Publié le 29/09/2023

La Belgique fut pendant longtemps un des principaux producteurs mondiaux de marbres. Elle le doit à des centaines de belles variétés différentes exploitées au cours des siècles. Ces marbres décorent les palais et surtout les édifices religieux, ce qui explique le présent article.

Parmi ces nombreuses variétés, il y en a une qui est très particulière et que l’on appelle Marbre de Waulsort, car elle fut exploitée par les moines de l’abbaye de Waulsort. Ce marbre est en réalité une brèche, c’est-à-dire une roche formée d’éléments anguleux d’une dimension décimétrique baignant dans un ciment. Celle de Waulsort est dite polygénique car les éléments sont de nature différente. Le ciment qui consolide cette roche est soit gris, soit rouge, mais c’est cette dernière couleur qui est la plus appréciée.

Brêche de Waulsort. Photo de l'auteur

La formation géologique, dénommée « Grande brèche » qui se rencontre au sein des calcaires du Viséen supérieur (330 millions d’années) est depuis toujours un sujet de controverses entre géologues. Une des plus marquantes est due à H. Pirlet (1972), mais son article a l’avantage de faire l’inventaire des affleurements de cette roche. Selon moi, cette brèche résulte des effondrements consécutifs à la dissolution de masses importantes d’évaporites (anhydrite) présentes dans le sous-sol belge (E. Groessens, R. Conil et M. Hennebert, 1979).

Cette brèche affleure en divers points, il en résulte une multitude d’appellations qui rappellent les lieux d’exploitation : Waulsort, Fontaine-l’Evêque, Saint-Gérard, Leffe, Houx etc... et Dourlers, Berlaimont, Limont-Fontaine en Avesnois. La brèche de Waulsort, ou Herculanum est exploitée depuis les Romains et jusqu’à la Première Guerre mondiale. (H. Pirlet, 1972)
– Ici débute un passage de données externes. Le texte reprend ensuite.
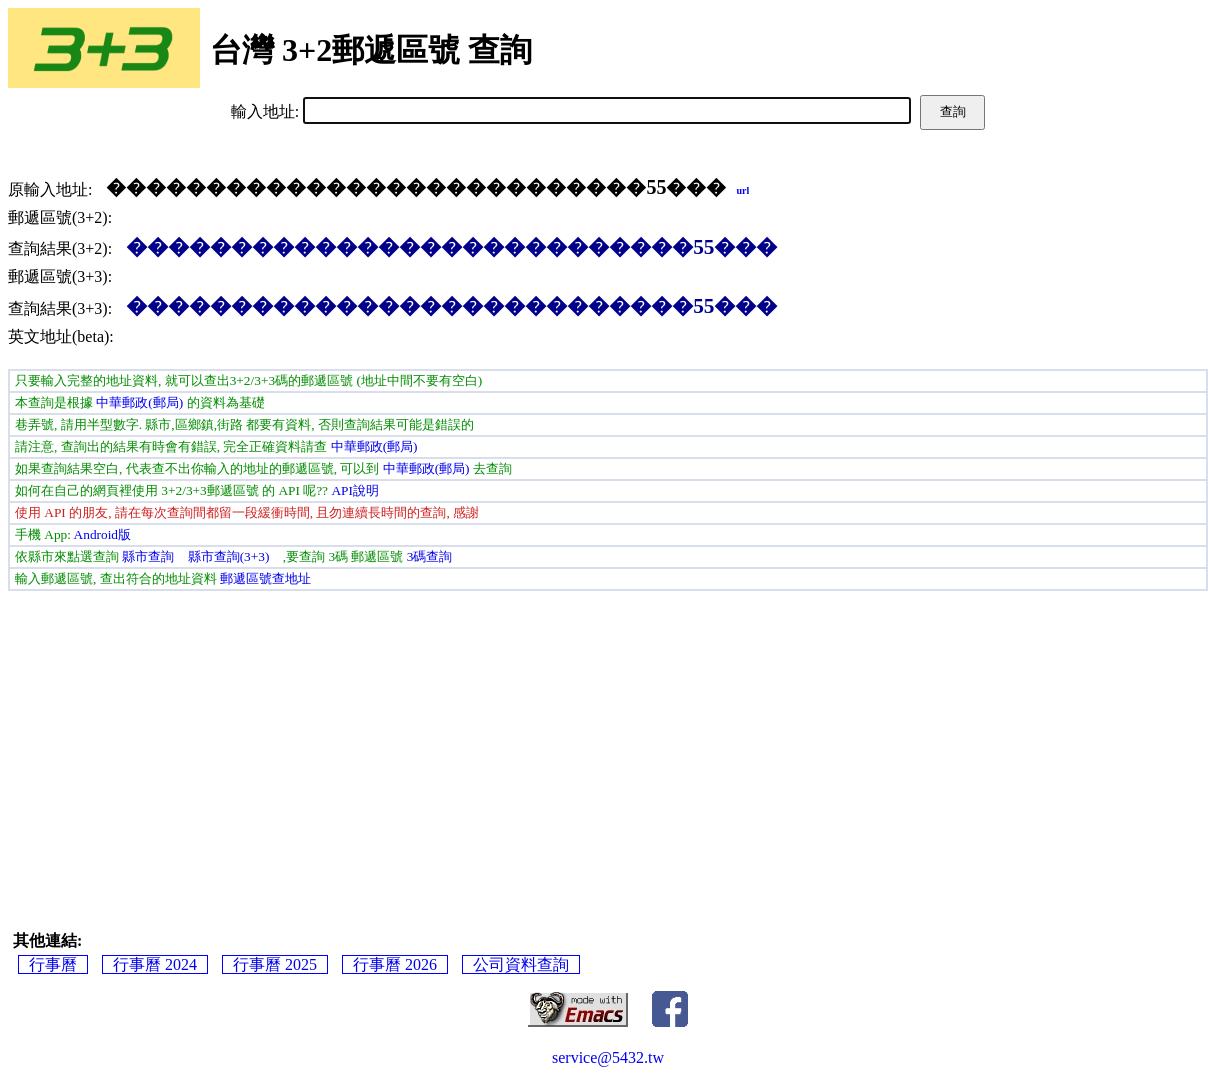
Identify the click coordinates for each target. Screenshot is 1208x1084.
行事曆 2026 (395, 964)
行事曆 (53, 964)
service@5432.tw (608, 1057)
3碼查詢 (430, 556)
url (742, 190)
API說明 (354, 490)
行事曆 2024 (155, 964)
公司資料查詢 (521, 964)
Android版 (102, 534)
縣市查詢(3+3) (229, 556)
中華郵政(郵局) (139, 402)
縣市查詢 (148, 556)
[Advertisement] (608, 741)
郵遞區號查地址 (265, 578)
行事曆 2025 (275, 964)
Certaines variétés de cette brèche ont aussi été appelées marbre Arlequin, le Prêcheur, et le Marqueté. À Landelies, une variété était appelée Marbre Frédéric et à Saint-Gérard elle était commercialisée comme Brocatelle de Saint-Gérard. Une carrière commercialisait ce matériau sous le nom de Marbre de Onhaye (P.F.Cauchy, 1825).

La célèbre rosace du Palais de Charles de Lorraine, formée de 28 échantillons de marbres exploités dans nos régions en 1766, illustre correctement la Brèche de Dourlair alors que l’indication Vaulsort est utilisée pour un beau marbre rouge frasnien, qui n’a jamais existé dans cette localité.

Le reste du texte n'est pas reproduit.